By issuing a CBDC, the UAE hoped to address its cross-border payment challenges and ‘drive innovation for domestic payments’.

India and the United Arab Emirates have agreed to collaborate on an interoperable CBDC. This will facilitate cross-border remittances and sales transactions. The collaboration could lead to other such partnerships between countries and spur further adoption of digital currencies.

According to the press release, the Reserve Bank of India and the Central Bank of the United Arab Emirates signed a memorandum of understanding that allows the two apex banks to develop and pilot-test interoperable CBDCs. The banks will jointly conduct a proof-of-concept (PoC) of a bilateral CBDC bridge. They will also launch a joint pilot test across the two nations.

Previously, the RBI launched the first pilot of its retail CBDC within a closed user group in selected locations within the country. The test has reached over 10,000 customers and 50,000 customers across 15 cities. RBI plans to follow up by launching a digital currency before the year is over.

For the UAE, it introduced the FIT program, which includes the issuance of a CBDC as the first stage. By issuing a CBDC, the country hoped to address its cross-border payment challenges and ‘drive innovation for domestic payments’.
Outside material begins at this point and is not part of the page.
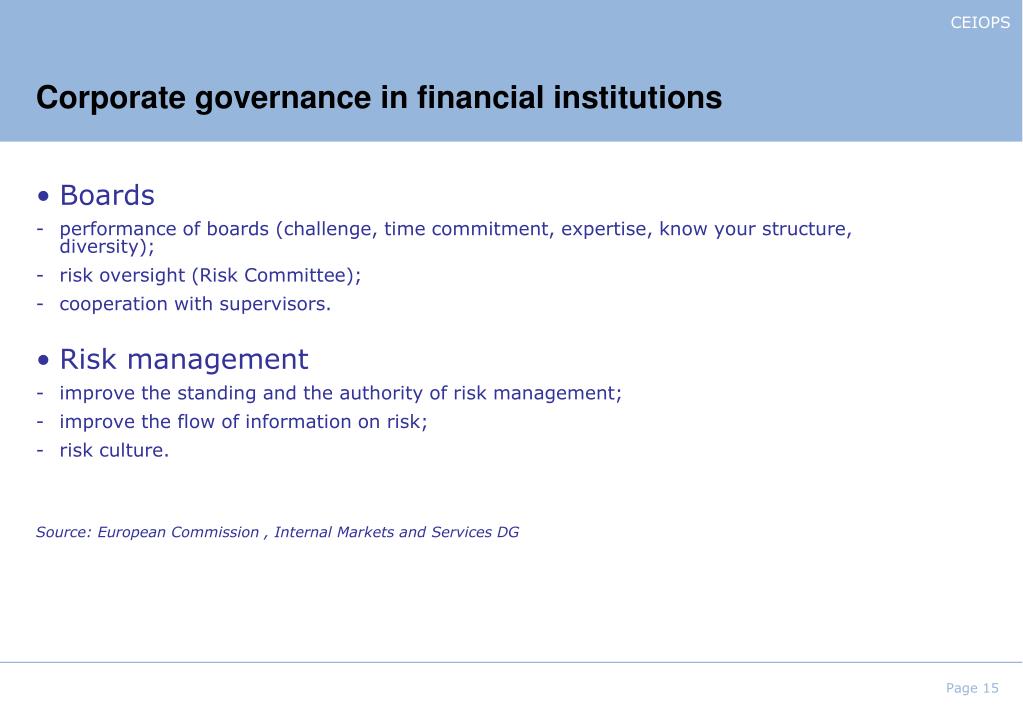Click 'improve the flow of information on risk;'
Image resolution: width=1023 pixels, height=708 pixels.
(x=243, y=422)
Past Stance Doesn’t Inspire Confidence in Interoperable CBDCs

There are concerns that India’s stance towards digital assets may influence the outcome of the collaboration negatively. In the past, India has been strict with the asset class. Apart from pushing for an outright ban on cryptocurrencies, the government imposed a 30% tax on crypto profits. It also imposed a 1% TDS tax on the sale of crypto assets, forcing many traders out of the market.
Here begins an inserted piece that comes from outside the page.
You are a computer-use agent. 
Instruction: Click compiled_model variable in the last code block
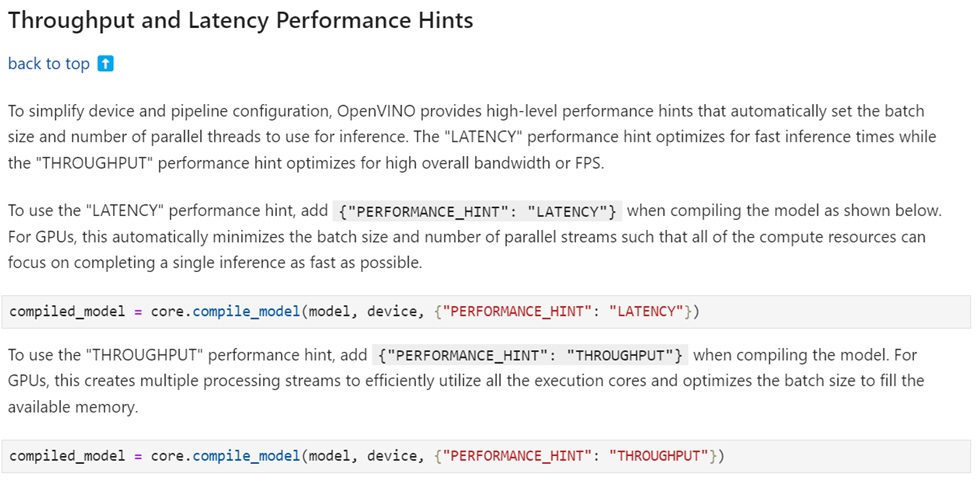click(68, 456)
Again, the bank released its concept notes for cryptocurrencies, leading to criticism from local crypto firms. The apex bank was accused of plotting to replace private digital currencies with a government-controlled asset.

In its defense, the RBI claimed it is in the purview of the government to provide risk-free assets for citizens, which is not possible using private assets. One executive labeled the move as outdated and orthodox and indicative of a limited understanding of crypto assets.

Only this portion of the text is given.